Notons aussi qu'à la différence du système actuel, seules les inventions ayant donné lieu à un brevet seraient éligibles à ce nouveau dispositif

La rémunération du salarié présenterait deux aspects :
- une rémunération forfaitaire,
- un bilan d'exploitation.
La rémunération forfaitaire reposerait sur des critères tels que « l'intérêt économique de l'invention, les fonctions du salarié dans l'entreprise, le rôle de l'entreprise dans le processus d'invention ». Sa date de versement interviendrait dans un délai maximum d'un an à compter de la réception de la déclaration de l'inventeur. Ainsi la détermination du montant à verser forfaitairement interviendrait le plus souvent avant que l'extension internationale de la demande de brevet ait eu lieu et quand l'exploitation n'a pas encore débuté. Dans certains secteurs économiques, le début de l'exploitation de l'invention intervient, il faut le rappeler, plus de 10 ans après le dépôt de la demande de brevet de base.
On voit ainsi que la détermination de cette rémunération forfaitaire interviendrait quand l''intérêt économique de l'invention n'aurait pu être mesuré matériellement ...qu'au plus bas.
Parmi les critères retenus pour fixer le montant de cette rémunération forfaitaire, cette proposition de loi quand elle s'intéresse au processus de l'invention, ne retient que le rôle de l'entreprise, ce qui est pour le moins surprenant, s'agissant d'un texte voulant inciter l'innovation des salariés.
Plus étonnante encore, cette proposition ne s'intéresse guère à l'activité inventive du salarié, sa situation n'étant appréciée qu'au travers de ses fonctions, comme si la capacité inventive ne pouvait qu'augmenter avec l'avancement dans l'organigramme de l'entreprise.  Le rôle de l'inventeur est d'ailleurs singulièrement minoré dans les motifs avancés à l'appui de cette proposition puisque ceux-ci affirment que « l'invention est rarement le fait d'un seul individu ».
En ce qui concerne le bilan de l'exploitation, la proposition de loi est assez floue puisqu'elle retient les éléments directs et indirects d'exploitation.
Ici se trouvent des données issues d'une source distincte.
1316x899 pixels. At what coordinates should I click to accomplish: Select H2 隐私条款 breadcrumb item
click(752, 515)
La possibilité d'une nouvelle rémunération n'étant envisagée que dans le cas où l'invention à procurer des avantages substantiels à l'entreprise, et la date d'établissement de ce bilan pouvant intervenir après - une éternité -  20 ans après l'invention, les chances que le salarié s'en rappelle et soit à même d'en discuter les termes, ne laisseraient finalement aux salariés qu'une reconnaissance de principe.
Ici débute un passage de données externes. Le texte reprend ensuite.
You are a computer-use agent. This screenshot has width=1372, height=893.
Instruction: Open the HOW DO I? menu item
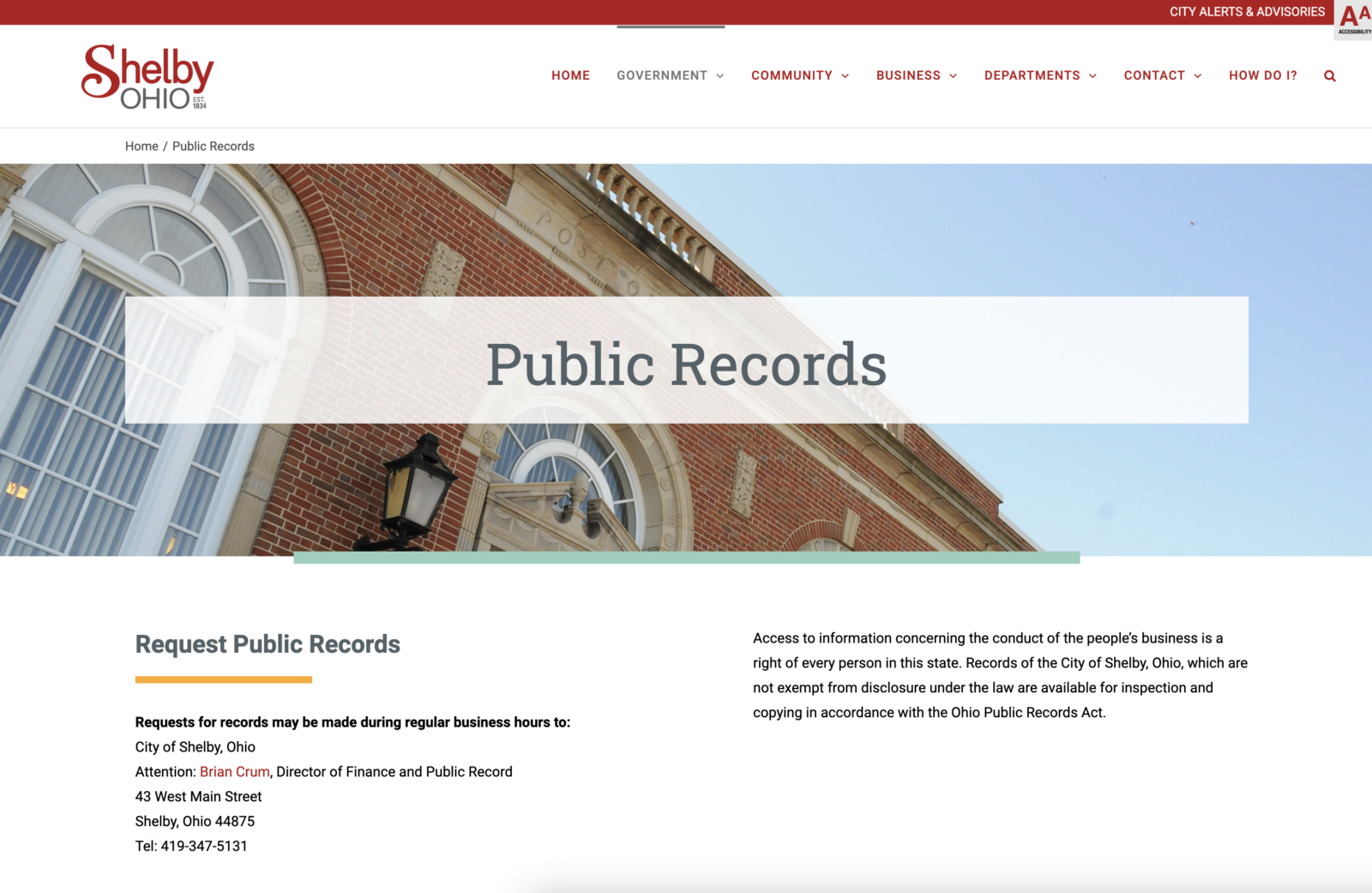(x=1263, y=75)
Une reconnaissance et rien d'autre ! N'est-ce pas là l'objet de cette proposition de loi qui exprime très clairement son hostilité au mécanisme mis en place pour les organismes de recherche publique et au dispositif mis en place en Allemagne ? Si cette proposition était votée, elle mettrait un terme à plus de 15 d'évolutions législatives et de débats judiciaires qui ont pu pas à pas reconnaître une contrepartie financière encore trop modeste aux inventeurs salariés.